- Written by: Mark Gatiss
- Directed by: John Das (2 episodes) Rachel Jardine (1 episode)
- Starring: Mark Gatiss
- Country of origin: United Kingdom
- Original language: English
- No. of series: 1
- No. of episodes: 3

Production
- Executive producer: Michael Poole
- Producers: Rachel Jardine John Das (series producer)
- Running time: 60 minutes
- Production company: BBC Productions

Original release
- Network: BBC Four
- Release: 11 October – 25 October 2010

= A History of Horror =

A History of Horror (also known as A History of Horror with Mark Gatiss) is a 2010 three-part documentary series made for the BBC by British writer and actor Mark Gatiss. It is a personal exploration of the history of horror film, inspired by Gatiss's lifelong enthusiasm for the genre.

The documentary was directed by John Das (episodes one and three) and Rachel Jardine (episode two); series consultant was actor and film historian Jonathan Rigby. The series was initially broadcast in the United Kingdom on BBC Four from 11 to 25 October 2010. Each of the three episodes lasted 60 minutes.

It received strong reviews from the British press, the Irish press and independent review sites.

==Episodes==

==="Frankenstein Goes To Hollywood"===
In the first episode, Gatiss explores the Golden Age of Hollywood horror, or the Universal era, the 1920s to 1940s. He looks at the silent film The Phantom of the Opera (1925), starring Lon Chaney, the first great horror talkie Dracula (1931), starring Béla Lugosi, and the later release of James Whale's Frankenstein (1931), featuring Boris Karloff. He focuses in particular on Son of Frankenstein (1939), a personal favourite that he feels has been neglected.

The episode includes interviews with John Carpenter, Sara Karloff, Gloria Stuart, Carla Laemmle, Donnie Dunagan, and Sheila Wynn (Lugosi's co-star in a 1951 Dracula tour).
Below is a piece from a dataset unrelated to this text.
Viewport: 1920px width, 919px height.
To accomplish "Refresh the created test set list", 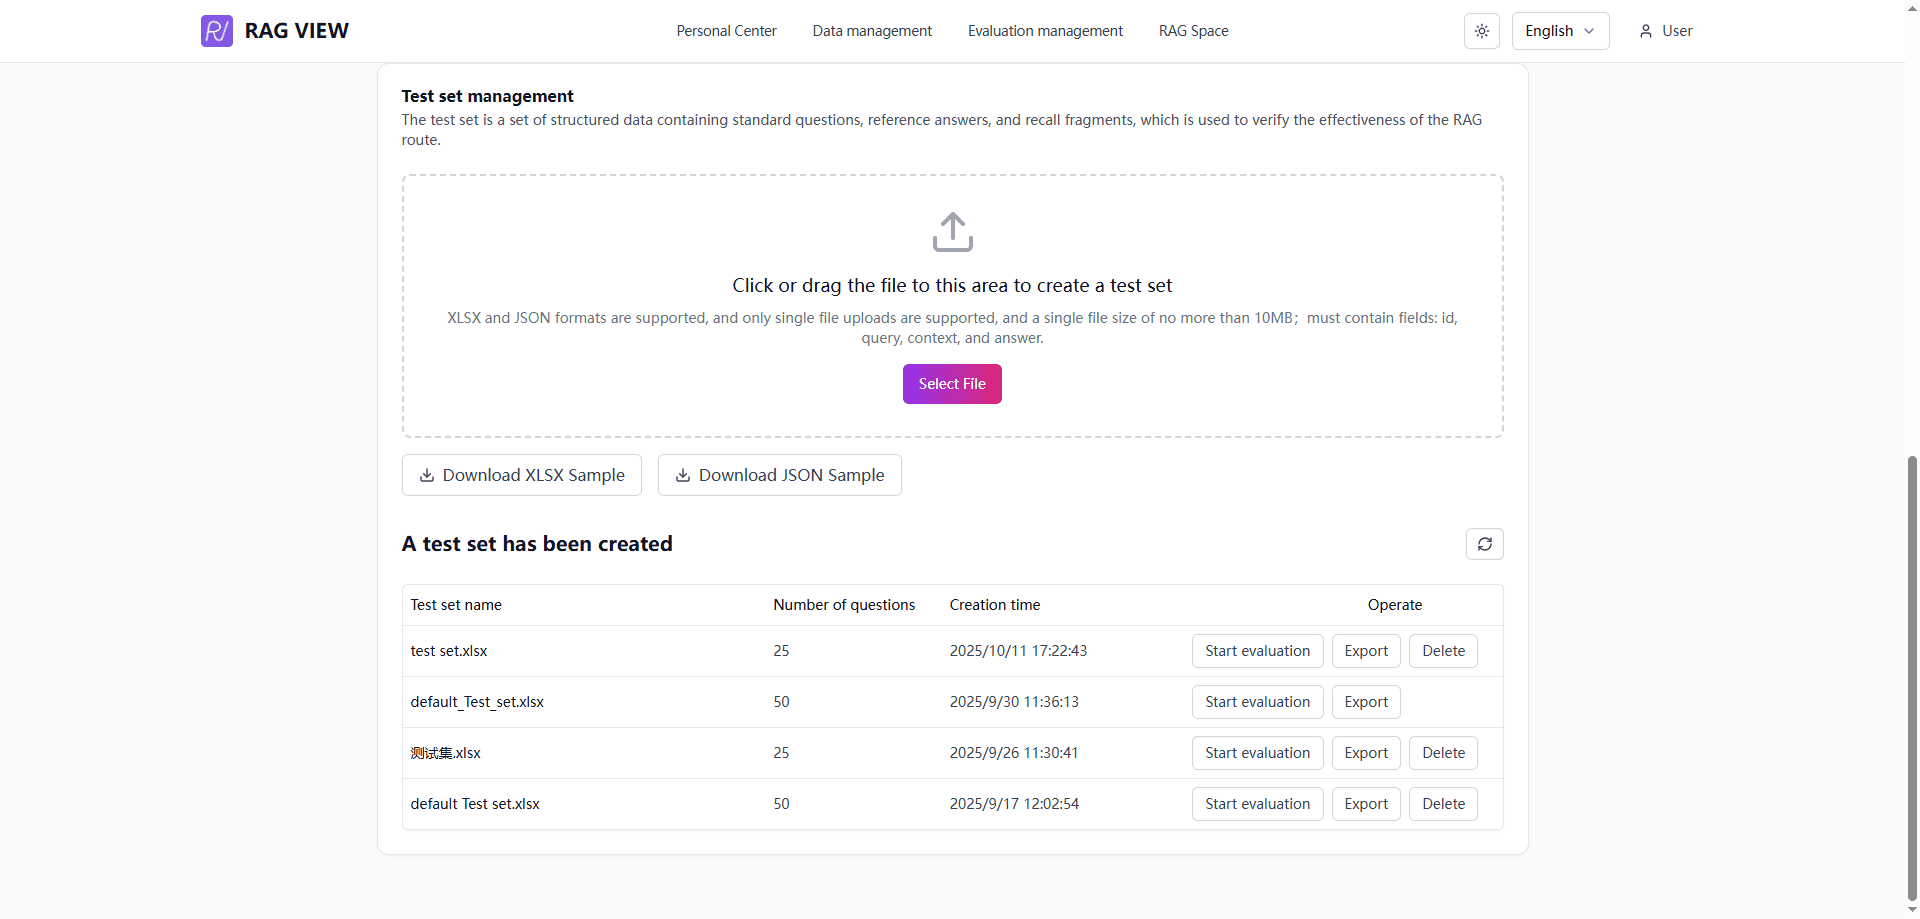I will click(x=1485, y=544).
==="Home Counties Horror"===
The second episode focuses on the British Hammer Films of the 1950s and 1960s, which inspired Gatiss' childhood passion for horror. He meets key figures from Hammer to discuss the series of Frankenstein and Dracula films which made stars of Christopher Lee and Peter Cushing, both of whom Gatiss argues are underrated talents. He also identifies a short-lived subgenre of British folk horror drawing on paganism and folklore, including Witchfinder General (1968), his personal favourite Blood on Satan's Claw (1971) and The Wicker Man (1973).

This episode includes interviews with writer-producer Anthony Hinds, writer-director Jimmy Sangster, director Roy Ward Baker, Barbara Steele, star of Black Sunday (1960), director-producer Roger Corman, director Piers Haggard, John Carpenter again, and actors Barbara Shelley and David Warner. Also included are archive interviews with Peter Cushing and Vincent Price.
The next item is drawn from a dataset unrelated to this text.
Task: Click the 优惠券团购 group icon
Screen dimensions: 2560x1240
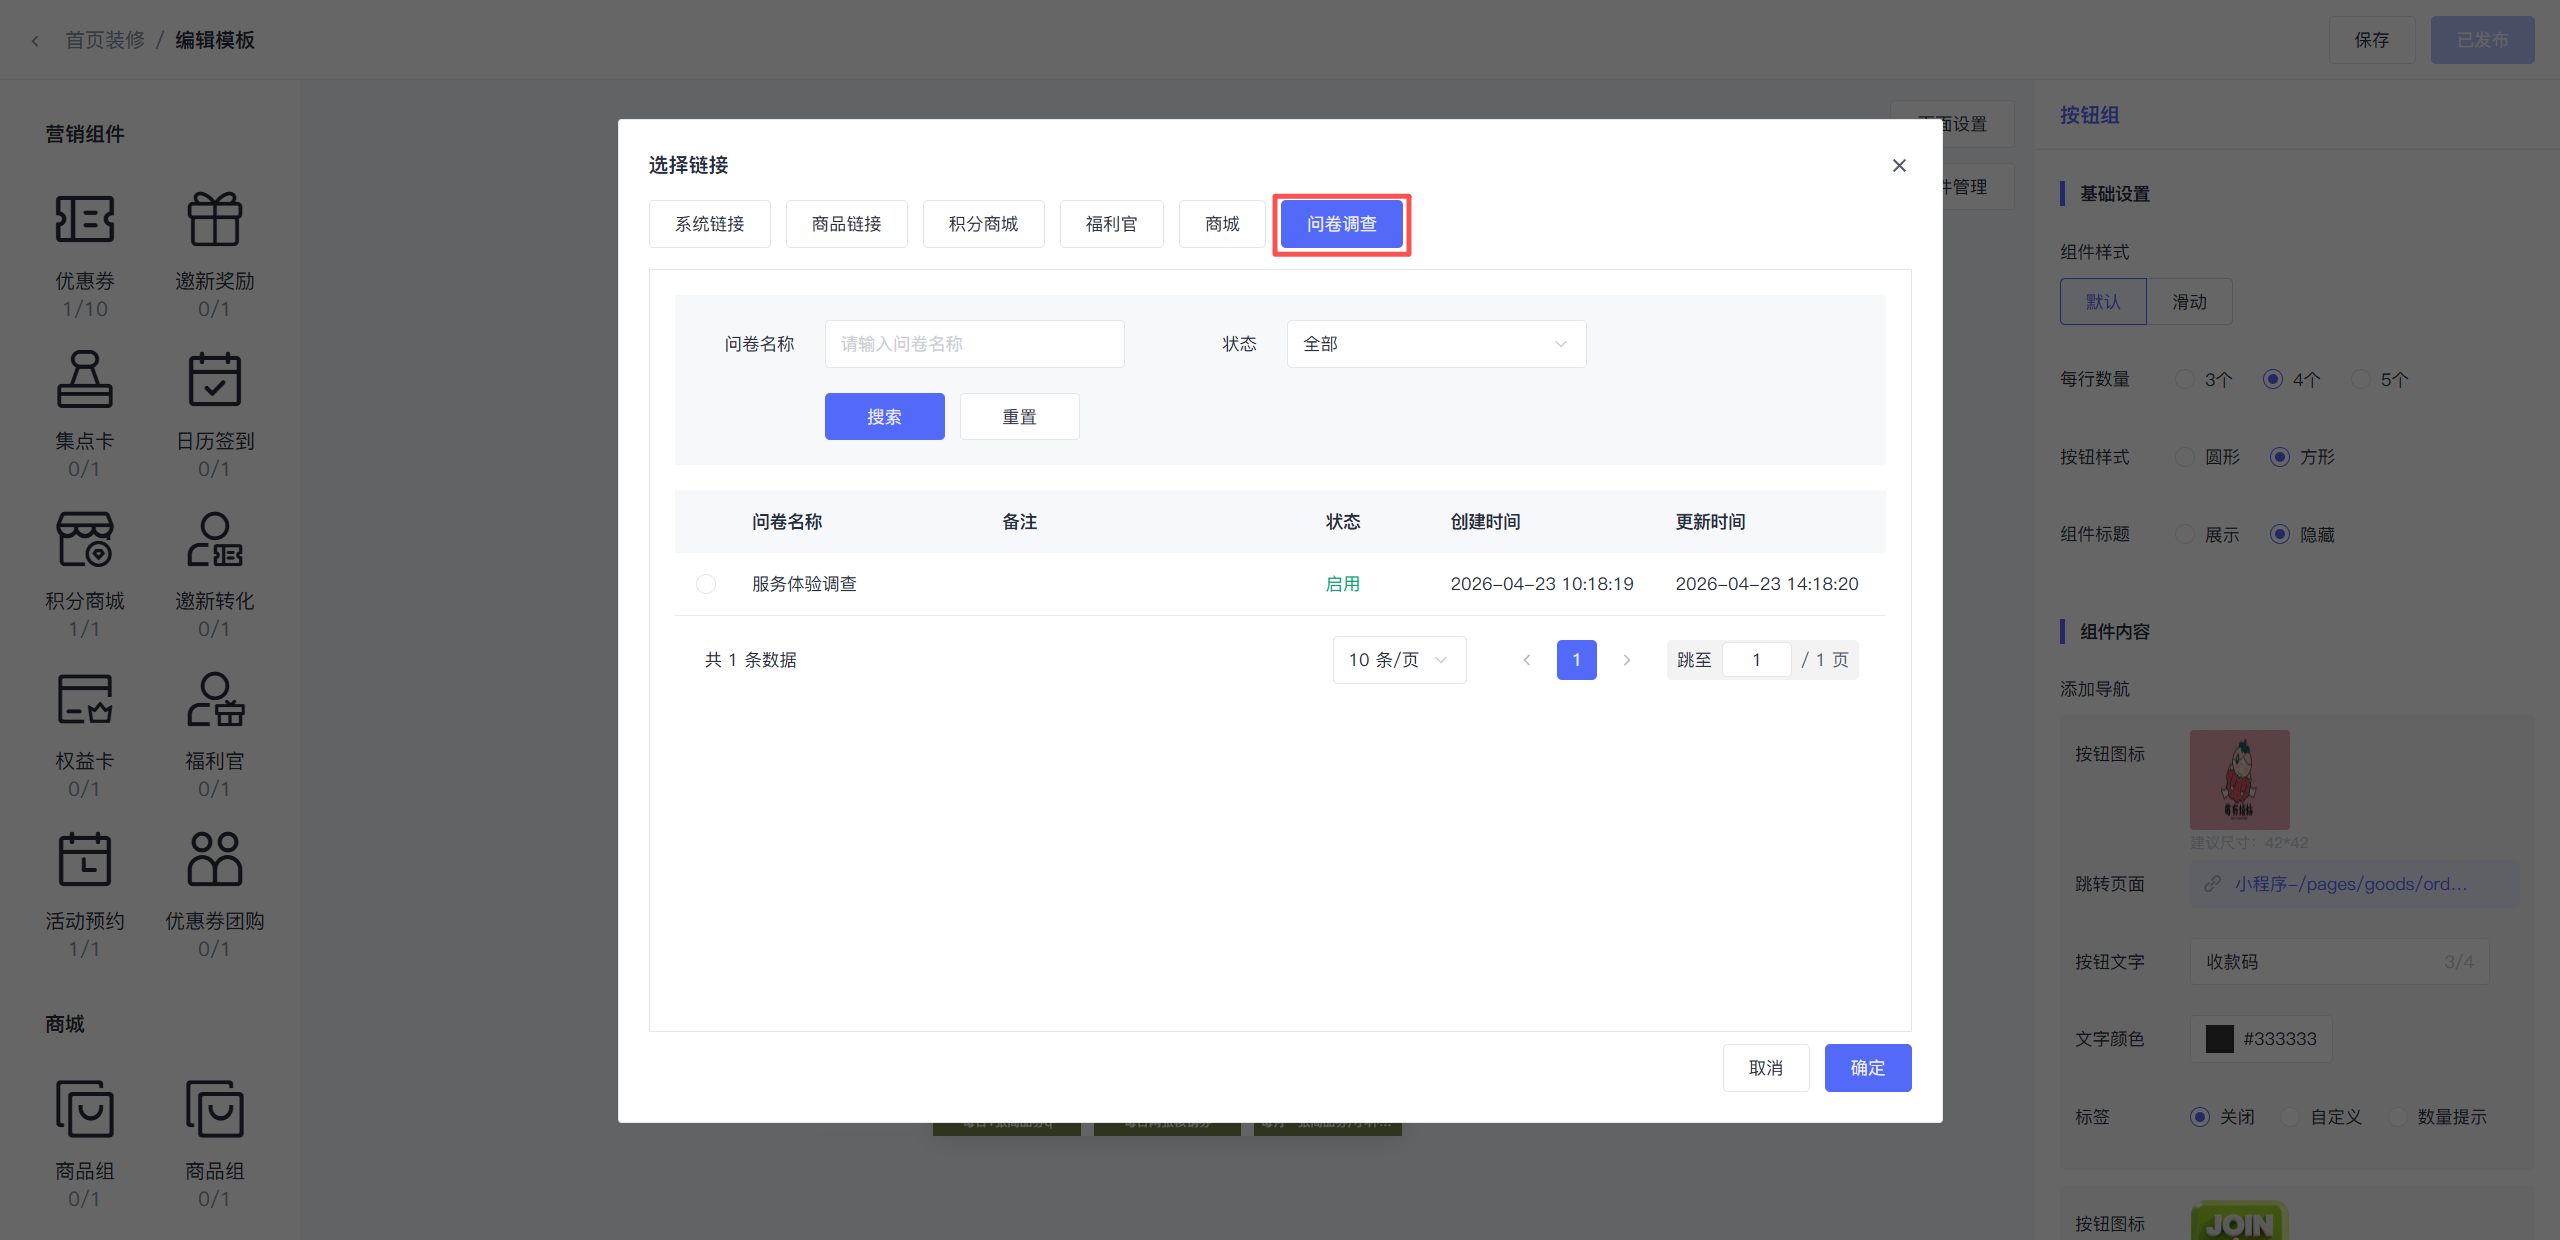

==="The American Scream"===
In the third and final episode, Gatiss looks at American horror movies of the late 1960s and 1970s, including Night of the Living Dead (1968) and The Texas Chain Saw Massacre (1974). As well as the emergence of slasher films, Gatiss examines the other great horror film trend of the era, the theme of Satanism and demonic possession in films such as Rosemary's Baby (1968), The Exorcist (1973) and The Omen (1976).

This episode includes interviews with writer David Seltzer and directors Tobe Hooper and George A. Romero, who also made Martin (1978), another personal favourite which Gatiss considers neglected. Gatiss meets David Warner, Barbara Steele and John Carpenter again, accompanying Carpenter on a tour of the set locations for Halloween (1978). He also visits the Bates Motel, the set location for Alfred Hitchcock's Psycho (1960).

==Horror Europa==
The series was followed in October 2012 by Horror Europa, a 90-minute exploration of European horror that reunited Gatiss with director John Das and consultant Jonathan Rigby.

Gatiss' interviewees included Harry Kümel, Annette Chaton (daughter of Thomas Narcejac), Édith Scob, Fabrizio Bava (grandson of Mario Bava), Dario Argento, Narciso Ibáñez Serrador, Jorge Grau, Guillermo del Toro, and Barbara Steele. Among films covered were Daughters of Darkness, The Cabinet of Dr. Caligari, Nosferatu, The Hands of Orlac, Les Diaboliques, Eyes Without a Face, Black Sabbath, Blood and Black Lace, The Bird with the Crystal Plumage, Suspiria, La residencia, Who Can Kill a Child?, The Living Dead at Manchester Morgue, The Devil's Backbone, Pan's Labyrinth, and Shivers.

The documentary was previewed at London's National Film Theatre on 28 October (followed by an on-stage discussion between Gatiss, Das and Rigby) and first broadcast two days later.